• What to produce: Where a line of the entries holds the string "logo", copy that line.

Available data Block Start

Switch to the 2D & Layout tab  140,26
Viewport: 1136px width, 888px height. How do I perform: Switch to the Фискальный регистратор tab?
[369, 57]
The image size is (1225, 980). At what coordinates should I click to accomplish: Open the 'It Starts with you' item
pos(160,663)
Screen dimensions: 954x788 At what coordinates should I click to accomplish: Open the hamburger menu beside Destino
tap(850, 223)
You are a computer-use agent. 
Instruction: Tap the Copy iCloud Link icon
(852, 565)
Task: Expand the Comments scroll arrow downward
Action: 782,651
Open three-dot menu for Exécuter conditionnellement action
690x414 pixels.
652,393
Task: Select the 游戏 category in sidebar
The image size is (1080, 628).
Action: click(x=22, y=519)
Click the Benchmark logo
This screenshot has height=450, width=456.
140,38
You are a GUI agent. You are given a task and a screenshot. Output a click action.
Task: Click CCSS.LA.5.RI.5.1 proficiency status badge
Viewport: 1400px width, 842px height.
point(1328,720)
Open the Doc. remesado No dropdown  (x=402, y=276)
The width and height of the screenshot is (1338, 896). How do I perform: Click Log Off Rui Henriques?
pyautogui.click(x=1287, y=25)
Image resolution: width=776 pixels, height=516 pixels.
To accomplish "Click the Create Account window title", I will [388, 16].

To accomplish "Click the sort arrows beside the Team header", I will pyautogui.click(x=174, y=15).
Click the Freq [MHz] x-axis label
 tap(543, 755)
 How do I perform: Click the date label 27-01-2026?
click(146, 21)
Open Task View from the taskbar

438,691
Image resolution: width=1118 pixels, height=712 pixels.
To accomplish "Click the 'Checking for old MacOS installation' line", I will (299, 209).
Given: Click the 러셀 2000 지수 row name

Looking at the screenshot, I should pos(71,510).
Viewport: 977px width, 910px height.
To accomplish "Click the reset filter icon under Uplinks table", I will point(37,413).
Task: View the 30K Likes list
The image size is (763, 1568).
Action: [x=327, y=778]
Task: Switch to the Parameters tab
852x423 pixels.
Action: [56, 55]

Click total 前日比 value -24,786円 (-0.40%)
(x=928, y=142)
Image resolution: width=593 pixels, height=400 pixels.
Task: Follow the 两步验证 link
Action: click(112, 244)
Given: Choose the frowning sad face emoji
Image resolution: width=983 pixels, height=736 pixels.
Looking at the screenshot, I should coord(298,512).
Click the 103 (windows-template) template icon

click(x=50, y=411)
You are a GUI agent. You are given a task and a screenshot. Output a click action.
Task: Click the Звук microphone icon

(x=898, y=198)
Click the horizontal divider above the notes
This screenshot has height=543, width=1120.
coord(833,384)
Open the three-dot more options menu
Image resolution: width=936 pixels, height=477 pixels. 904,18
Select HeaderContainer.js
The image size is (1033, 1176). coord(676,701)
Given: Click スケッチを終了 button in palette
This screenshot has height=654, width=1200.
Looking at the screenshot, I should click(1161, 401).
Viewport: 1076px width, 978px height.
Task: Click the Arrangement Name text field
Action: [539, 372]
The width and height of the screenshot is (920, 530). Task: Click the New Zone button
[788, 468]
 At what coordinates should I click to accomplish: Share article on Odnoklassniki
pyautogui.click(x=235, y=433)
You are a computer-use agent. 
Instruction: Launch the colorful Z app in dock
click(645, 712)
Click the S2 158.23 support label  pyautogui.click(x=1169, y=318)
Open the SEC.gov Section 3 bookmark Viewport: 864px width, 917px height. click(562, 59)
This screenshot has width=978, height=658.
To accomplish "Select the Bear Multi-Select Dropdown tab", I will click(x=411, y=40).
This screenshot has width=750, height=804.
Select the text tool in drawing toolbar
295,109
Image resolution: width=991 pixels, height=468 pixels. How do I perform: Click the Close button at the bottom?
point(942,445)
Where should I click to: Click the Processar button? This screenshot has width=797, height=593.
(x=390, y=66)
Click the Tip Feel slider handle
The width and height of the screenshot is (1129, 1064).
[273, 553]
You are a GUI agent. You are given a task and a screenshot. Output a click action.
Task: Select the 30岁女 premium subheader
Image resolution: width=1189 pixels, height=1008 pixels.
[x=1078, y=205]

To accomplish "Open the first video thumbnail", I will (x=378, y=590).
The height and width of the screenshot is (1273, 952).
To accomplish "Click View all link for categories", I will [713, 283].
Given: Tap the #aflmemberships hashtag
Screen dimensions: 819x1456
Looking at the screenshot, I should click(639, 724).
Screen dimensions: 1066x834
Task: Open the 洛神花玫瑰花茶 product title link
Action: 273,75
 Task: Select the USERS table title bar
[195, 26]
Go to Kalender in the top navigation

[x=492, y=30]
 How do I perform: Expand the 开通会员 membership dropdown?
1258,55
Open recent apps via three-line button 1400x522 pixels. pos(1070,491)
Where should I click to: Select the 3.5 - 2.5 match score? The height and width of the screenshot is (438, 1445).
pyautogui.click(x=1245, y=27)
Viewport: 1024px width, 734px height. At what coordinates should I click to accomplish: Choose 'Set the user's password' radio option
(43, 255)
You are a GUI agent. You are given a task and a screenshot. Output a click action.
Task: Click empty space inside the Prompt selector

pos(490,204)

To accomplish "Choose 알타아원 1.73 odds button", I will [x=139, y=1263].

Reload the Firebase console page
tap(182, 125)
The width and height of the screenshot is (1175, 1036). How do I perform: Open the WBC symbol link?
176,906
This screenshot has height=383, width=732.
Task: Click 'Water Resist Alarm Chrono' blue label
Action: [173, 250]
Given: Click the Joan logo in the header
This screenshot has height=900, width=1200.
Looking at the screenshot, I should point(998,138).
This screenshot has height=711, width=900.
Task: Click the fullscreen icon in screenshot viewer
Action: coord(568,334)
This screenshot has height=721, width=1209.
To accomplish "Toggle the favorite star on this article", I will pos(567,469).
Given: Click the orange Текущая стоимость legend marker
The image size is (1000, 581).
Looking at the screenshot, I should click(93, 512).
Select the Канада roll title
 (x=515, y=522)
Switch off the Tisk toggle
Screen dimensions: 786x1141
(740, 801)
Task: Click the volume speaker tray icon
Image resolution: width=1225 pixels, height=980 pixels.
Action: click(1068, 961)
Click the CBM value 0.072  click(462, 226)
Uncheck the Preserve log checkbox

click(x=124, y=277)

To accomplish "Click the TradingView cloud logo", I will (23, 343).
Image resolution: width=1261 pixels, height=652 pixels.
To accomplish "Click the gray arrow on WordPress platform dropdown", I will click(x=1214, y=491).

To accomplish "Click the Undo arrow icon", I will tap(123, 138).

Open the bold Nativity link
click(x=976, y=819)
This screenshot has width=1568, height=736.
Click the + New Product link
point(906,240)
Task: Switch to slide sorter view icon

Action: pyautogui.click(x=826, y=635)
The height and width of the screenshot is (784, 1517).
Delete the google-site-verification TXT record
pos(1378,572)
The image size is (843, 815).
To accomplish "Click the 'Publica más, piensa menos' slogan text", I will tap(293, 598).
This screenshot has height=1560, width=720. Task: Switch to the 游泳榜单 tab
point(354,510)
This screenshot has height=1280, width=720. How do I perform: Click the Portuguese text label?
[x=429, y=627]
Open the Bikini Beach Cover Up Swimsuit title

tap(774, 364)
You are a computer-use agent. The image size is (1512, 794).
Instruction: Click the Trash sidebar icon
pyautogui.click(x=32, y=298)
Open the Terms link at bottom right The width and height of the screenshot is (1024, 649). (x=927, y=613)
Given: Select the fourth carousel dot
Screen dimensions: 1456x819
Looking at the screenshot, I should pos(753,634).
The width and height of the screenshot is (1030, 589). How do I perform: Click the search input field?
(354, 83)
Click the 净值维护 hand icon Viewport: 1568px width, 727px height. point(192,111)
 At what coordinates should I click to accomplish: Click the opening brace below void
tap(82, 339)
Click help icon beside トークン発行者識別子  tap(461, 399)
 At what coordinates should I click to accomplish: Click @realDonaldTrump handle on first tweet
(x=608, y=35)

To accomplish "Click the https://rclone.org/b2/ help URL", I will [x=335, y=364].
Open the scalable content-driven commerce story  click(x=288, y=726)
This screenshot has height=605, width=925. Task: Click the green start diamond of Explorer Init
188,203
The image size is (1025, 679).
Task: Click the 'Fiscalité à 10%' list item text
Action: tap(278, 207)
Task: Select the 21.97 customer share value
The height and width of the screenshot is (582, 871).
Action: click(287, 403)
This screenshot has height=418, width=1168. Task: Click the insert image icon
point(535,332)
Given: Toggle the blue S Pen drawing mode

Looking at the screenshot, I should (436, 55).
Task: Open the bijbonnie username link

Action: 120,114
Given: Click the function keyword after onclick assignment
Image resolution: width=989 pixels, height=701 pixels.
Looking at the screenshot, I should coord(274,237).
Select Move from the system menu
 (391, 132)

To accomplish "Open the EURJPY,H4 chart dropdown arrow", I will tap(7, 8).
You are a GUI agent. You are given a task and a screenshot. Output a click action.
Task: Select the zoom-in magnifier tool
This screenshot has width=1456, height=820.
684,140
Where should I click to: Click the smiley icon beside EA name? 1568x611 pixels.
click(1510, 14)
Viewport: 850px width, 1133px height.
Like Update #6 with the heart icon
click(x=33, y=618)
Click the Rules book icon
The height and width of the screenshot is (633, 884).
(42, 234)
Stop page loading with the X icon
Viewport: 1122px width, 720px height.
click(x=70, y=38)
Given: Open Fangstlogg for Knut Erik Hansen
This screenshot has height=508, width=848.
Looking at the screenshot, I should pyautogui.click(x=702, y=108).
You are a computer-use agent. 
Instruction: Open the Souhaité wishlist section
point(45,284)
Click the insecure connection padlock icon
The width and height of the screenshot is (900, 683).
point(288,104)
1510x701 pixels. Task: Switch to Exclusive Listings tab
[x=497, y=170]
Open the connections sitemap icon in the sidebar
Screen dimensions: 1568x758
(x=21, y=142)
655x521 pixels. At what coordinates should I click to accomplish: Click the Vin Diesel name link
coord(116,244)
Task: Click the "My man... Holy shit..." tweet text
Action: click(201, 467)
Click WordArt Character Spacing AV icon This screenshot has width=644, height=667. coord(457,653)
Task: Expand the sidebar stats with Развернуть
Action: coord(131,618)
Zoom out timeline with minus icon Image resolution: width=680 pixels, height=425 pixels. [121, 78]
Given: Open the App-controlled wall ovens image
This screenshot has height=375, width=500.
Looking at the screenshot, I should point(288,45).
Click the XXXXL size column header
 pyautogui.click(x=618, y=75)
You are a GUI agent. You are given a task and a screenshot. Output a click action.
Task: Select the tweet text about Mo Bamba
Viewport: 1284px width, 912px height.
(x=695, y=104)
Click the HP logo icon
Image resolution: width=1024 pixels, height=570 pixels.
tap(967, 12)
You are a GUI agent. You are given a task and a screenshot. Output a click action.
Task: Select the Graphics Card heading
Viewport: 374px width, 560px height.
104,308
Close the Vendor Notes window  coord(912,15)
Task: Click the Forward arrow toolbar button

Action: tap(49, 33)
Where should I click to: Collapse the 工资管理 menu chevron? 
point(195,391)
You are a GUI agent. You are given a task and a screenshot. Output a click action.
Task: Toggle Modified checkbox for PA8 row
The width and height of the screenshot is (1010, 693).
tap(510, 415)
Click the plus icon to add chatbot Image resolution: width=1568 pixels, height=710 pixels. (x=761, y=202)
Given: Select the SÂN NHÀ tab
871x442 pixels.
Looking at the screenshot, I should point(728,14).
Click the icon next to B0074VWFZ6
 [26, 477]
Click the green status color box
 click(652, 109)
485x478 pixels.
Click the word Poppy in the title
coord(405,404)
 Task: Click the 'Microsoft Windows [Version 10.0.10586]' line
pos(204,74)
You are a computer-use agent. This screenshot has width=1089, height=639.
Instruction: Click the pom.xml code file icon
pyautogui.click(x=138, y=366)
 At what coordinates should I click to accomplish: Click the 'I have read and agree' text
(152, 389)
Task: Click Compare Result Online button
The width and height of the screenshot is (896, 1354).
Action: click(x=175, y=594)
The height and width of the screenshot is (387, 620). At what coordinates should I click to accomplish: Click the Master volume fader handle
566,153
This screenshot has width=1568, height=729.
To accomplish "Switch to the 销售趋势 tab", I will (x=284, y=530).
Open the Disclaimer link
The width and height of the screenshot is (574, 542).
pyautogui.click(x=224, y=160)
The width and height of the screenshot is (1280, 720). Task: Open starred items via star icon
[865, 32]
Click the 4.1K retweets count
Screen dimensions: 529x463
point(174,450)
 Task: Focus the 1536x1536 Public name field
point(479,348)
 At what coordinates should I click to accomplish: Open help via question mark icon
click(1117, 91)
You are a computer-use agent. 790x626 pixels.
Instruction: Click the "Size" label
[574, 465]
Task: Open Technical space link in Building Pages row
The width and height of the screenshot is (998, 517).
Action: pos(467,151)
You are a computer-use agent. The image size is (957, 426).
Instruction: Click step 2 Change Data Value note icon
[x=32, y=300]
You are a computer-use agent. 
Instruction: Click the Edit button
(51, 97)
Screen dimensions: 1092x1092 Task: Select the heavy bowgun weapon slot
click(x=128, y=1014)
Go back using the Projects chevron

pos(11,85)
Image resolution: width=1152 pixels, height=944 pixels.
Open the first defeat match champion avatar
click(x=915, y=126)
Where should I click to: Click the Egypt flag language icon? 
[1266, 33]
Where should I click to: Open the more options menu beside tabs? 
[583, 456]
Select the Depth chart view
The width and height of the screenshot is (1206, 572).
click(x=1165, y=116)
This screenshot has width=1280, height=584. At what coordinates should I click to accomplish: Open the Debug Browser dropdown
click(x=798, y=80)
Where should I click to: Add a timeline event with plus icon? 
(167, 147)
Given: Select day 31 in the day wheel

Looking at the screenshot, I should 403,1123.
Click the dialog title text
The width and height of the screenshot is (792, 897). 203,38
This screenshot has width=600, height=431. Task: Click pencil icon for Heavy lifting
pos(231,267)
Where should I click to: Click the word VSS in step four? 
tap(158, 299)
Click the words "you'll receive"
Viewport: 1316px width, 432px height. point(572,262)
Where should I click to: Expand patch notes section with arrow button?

Available data Block End

• Exercise answer:
Click the Benchmark logo
Given: Click the Joan logo in the header
To accomplish "Click the TradingView cloud logo", I will (23, 343).
Click the HP logo icon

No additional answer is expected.